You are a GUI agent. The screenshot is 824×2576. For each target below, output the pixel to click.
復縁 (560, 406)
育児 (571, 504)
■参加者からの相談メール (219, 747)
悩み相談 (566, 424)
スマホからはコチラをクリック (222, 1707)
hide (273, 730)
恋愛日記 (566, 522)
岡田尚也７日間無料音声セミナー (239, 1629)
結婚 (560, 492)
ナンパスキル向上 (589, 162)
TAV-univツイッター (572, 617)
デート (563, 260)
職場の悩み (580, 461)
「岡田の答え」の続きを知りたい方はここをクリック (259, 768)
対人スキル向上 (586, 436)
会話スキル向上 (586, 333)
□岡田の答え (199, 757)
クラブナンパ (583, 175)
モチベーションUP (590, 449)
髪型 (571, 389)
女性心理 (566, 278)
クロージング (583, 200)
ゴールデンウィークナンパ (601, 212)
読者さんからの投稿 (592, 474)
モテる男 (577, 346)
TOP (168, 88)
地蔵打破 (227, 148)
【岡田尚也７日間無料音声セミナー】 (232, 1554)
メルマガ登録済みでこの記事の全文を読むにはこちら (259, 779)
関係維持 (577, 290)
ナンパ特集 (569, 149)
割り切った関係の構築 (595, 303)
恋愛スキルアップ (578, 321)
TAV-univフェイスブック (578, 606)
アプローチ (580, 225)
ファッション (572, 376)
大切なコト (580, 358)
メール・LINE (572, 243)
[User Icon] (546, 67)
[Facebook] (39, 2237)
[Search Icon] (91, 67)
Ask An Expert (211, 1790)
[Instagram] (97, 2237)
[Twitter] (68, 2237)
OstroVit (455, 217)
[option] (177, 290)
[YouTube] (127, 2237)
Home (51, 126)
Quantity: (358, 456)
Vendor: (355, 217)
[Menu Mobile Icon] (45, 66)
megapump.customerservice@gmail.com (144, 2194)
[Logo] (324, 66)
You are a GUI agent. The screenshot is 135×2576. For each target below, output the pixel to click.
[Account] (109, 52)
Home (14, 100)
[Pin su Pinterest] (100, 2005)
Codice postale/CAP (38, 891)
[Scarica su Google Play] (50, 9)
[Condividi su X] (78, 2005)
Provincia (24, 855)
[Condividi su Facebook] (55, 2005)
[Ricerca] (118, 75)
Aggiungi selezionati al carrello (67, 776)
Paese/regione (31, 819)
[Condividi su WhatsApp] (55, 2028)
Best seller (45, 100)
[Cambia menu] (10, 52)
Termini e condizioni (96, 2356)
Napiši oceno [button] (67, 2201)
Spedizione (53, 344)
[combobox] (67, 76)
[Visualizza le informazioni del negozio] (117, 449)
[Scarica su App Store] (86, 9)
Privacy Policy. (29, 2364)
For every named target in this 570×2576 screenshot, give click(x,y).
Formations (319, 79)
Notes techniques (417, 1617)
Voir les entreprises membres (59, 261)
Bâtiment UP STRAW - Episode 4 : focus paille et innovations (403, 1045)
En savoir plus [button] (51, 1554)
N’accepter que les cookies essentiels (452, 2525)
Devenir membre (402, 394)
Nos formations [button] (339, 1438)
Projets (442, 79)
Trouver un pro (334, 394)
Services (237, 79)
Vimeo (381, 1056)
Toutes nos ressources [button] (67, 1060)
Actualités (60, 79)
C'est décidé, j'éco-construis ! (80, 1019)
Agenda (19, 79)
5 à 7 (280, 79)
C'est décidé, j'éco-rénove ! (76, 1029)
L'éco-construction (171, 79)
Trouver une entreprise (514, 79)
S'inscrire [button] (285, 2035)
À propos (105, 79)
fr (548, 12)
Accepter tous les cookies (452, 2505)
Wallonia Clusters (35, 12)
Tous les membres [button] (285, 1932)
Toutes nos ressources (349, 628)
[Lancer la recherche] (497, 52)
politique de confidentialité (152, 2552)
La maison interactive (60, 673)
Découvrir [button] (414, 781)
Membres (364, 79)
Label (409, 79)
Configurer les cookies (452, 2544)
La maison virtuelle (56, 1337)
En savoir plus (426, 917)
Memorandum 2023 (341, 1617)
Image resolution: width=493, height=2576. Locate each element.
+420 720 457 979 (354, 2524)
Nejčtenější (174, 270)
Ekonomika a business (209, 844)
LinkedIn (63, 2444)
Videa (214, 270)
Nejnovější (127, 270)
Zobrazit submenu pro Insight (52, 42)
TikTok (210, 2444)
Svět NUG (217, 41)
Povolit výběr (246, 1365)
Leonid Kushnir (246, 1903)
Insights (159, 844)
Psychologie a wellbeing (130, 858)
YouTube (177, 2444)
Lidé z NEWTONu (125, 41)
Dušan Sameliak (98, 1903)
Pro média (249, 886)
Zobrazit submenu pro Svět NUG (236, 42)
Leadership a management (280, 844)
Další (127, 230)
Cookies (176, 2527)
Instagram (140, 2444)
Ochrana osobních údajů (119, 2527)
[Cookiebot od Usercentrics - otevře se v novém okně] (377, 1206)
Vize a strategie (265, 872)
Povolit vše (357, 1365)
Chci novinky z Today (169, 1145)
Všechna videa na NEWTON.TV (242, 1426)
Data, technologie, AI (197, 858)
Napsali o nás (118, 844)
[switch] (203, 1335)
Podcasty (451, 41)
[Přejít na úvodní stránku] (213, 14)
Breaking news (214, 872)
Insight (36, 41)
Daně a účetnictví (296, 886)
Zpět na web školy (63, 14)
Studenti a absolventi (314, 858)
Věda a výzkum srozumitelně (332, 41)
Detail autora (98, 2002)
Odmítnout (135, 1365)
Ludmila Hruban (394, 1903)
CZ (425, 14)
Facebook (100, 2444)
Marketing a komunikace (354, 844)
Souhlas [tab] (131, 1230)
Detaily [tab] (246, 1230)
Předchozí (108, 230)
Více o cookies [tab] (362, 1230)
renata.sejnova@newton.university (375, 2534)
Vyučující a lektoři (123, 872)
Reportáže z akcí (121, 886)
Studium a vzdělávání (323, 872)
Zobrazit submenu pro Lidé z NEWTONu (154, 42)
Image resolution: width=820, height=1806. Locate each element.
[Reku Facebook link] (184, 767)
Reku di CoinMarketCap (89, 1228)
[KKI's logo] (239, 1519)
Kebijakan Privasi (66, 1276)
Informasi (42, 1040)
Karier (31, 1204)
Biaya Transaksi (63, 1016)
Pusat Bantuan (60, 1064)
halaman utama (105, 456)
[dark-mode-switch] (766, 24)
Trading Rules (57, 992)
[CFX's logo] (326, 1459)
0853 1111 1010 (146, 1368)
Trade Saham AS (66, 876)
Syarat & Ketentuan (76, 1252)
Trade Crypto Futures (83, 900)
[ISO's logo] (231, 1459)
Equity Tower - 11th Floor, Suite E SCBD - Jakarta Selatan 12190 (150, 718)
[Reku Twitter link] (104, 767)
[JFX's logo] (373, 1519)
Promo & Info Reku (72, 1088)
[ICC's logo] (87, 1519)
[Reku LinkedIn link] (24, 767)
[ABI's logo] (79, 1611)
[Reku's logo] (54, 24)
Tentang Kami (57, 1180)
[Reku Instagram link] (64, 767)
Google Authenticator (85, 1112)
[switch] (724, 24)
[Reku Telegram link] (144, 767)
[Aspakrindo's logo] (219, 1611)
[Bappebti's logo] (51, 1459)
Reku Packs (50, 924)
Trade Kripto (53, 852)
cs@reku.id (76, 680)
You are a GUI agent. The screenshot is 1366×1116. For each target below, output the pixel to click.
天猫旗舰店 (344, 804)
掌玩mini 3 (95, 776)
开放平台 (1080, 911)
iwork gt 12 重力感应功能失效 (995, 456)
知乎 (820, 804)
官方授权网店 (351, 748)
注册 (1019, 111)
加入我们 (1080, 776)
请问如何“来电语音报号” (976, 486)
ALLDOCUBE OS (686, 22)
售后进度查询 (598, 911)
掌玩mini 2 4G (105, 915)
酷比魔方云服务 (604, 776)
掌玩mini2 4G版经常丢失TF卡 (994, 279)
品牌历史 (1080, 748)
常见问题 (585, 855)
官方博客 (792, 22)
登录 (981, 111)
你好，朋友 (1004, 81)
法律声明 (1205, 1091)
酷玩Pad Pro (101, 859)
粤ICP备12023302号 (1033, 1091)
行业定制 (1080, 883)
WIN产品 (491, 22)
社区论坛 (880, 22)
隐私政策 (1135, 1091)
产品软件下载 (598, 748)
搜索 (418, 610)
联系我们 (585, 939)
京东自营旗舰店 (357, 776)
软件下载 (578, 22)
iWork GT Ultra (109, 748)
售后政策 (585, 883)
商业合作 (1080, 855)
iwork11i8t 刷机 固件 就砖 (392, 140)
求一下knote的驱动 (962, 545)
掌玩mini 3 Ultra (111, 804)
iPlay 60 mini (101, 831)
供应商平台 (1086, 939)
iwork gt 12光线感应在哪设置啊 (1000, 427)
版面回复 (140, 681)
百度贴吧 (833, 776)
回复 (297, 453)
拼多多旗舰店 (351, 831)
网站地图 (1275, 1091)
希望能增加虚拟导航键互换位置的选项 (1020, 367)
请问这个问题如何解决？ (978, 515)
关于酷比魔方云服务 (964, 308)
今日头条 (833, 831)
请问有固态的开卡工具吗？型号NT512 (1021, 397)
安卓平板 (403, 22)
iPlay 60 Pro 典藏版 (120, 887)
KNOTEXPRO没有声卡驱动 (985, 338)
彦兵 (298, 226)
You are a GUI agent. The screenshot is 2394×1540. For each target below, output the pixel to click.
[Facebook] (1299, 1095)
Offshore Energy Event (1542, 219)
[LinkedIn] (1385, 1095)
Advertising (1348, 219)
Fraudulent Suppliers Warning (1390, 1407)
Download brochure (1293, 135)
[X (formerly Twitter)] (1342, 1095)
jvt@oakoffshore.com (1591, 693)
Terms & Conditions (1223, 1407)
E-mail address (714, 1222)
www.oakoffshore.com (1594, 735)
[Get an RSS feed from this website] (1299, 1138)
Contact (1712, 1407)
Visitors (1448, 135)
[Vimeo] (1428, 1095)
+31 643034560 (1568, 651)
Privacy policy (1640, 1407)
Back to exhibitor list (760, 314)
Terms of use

....

GOAL OF THE EXERCISE: Reproduce verbatim the lines above, from the line with "Lidé z NEWTONu (125, 41)" through the line with "Breaking news (214, 872)".

OUTPUT FOR THIS EXERCISE:
Lidé z NEWTONu (125, 41)
Dušan Sameliak (98, 1903)
Pro média (249, 886)
Zobrazit submenu pro Svět NUG (236, 42)
Leadership a management (280, 844)
Další (127, 230)
Cookies (176, 2527)
Instagram (140, 2444)
Ochrana osobních údajů (119, 2527)
[Cookiebot od Usercentrics - otevře se v novém okně] (377, 1206)
Vize a strategie (265, 872)
Povolit vše (357, 1365)
Chci novinky z Today (169, 1145)
Všechna videa na NEWTON.TV (242, 1426)
Data, technologie, AI (197, 858)
Napsali o nás (118, 844)
[switch] (203, 1335)
Podcasty (451, 41)
[Přejít na úvodní stránku] (213, 14)
Breaking news (214, 872)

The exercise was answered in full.